Callie had gone into business as a software consultant for the small businesses in her immediate community just after the Hack. She talked to us about feeling accepted in a way she’d never felt before. As she put it all it took for me to get taken at face value, was to get rid of my face.” And everyone else’s, she didn’t say.

What she did say was that It’s easy to be a good person if everybody else is too. Otherwise you gotta take care of yourself”.

4

So that was it then. An accident. No revolutionary ideals, no grand theory of social mobility, no philosophy at all really outside of pure animal instinct. Just one sad woman’s shot at a better life, fired in a system all but designed to keep her holstered.

A reasonably compelling case could be made that it was the mere confidence boost of shedding her hated skin that changed the equation for Callie. The placebo effect, in other words.

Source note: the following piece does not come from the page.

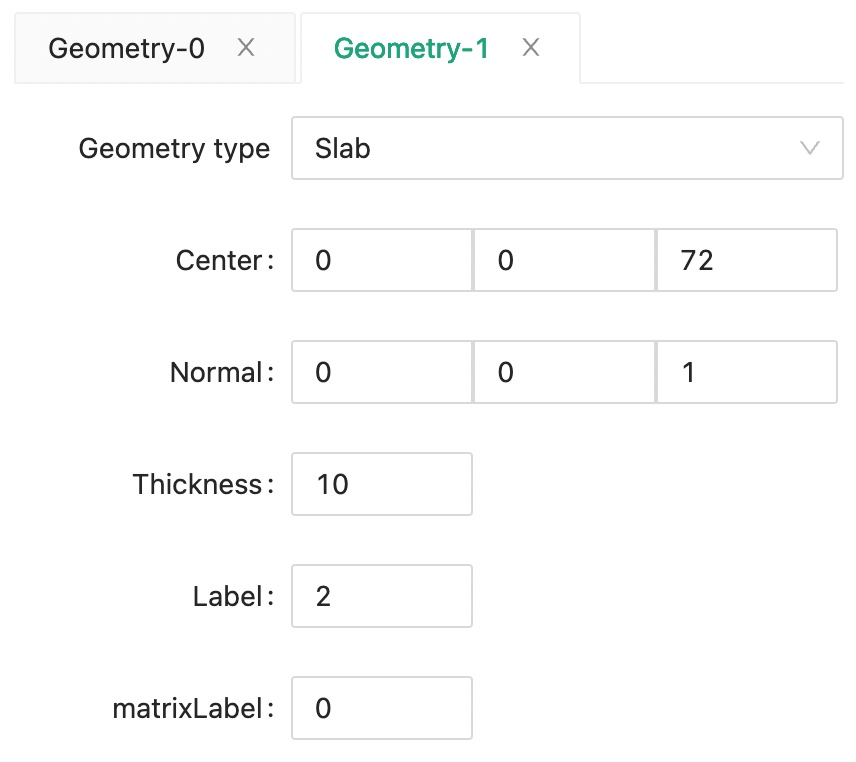Click the "matrixLabel" field label

187,709
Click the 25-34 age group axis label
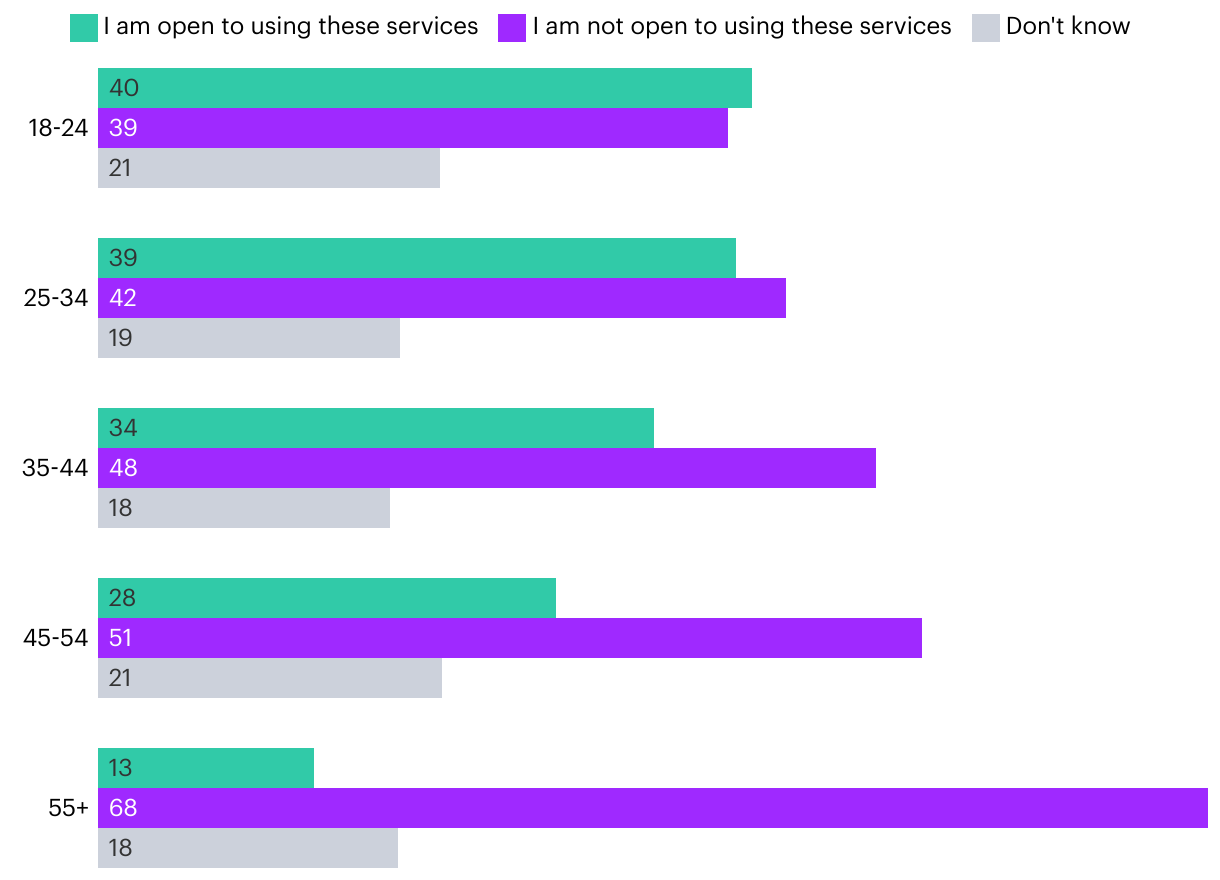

But as a good producer, I figured we could Pandora that particular box in the editing room.

Except that, even as we rode in the shuttle back to the airport, I knew this was the end of the road. It wasn’t that nobody would pick up a documentary ruining the last legend the world had on offer. It was that nobody would buy anything about someone so aggressively boring.

Particularly one obscured behind a curtain. Who knew what ugly jealousies might shape her testimony, what repulsive undercurrents lurked beneath the surface? People preferred the new world anyway, and their existing stories about how it came to be, and that was that. If The People wanted a true account of how the Great Hack came to be, they’d make one up. A better one. A truer one.

So the project was never going any further than this. Which meant I wouldn’t even get paid back for expenses.

The director understood this too, so on the flight back to LA we discussed another idea of his about an online game where players logged on to be characters in a world where the Great Hack had never happened. There they could pretend to go about their daily lives in a world still populated exclusively by smiling, beautiful people. It sounded marketable for sure.

Later I watched videos off the plane’s library as I tried to sort out the meaning of all this. A vert blasted into view — a new one, I’d never come across it before.

A girl with a luscious voice and the cleanest feed I’d ever seen — wall-to-wall charitable works and snuggling babies — was hocking something called a Shade”. I missed the details on how it worked — too busy taking in the view — but what it amounted to was an opaque censoring bar that dynamically covered all items in your feed, unless specifically revealed by you.

Up till now that had been impossible, but some bright young star had apparently figured it out. A total game-changer, obviously — the beginning of a new stage of history, almost certainly. Celebrities were already wearing it, showing off exclusive texture packs.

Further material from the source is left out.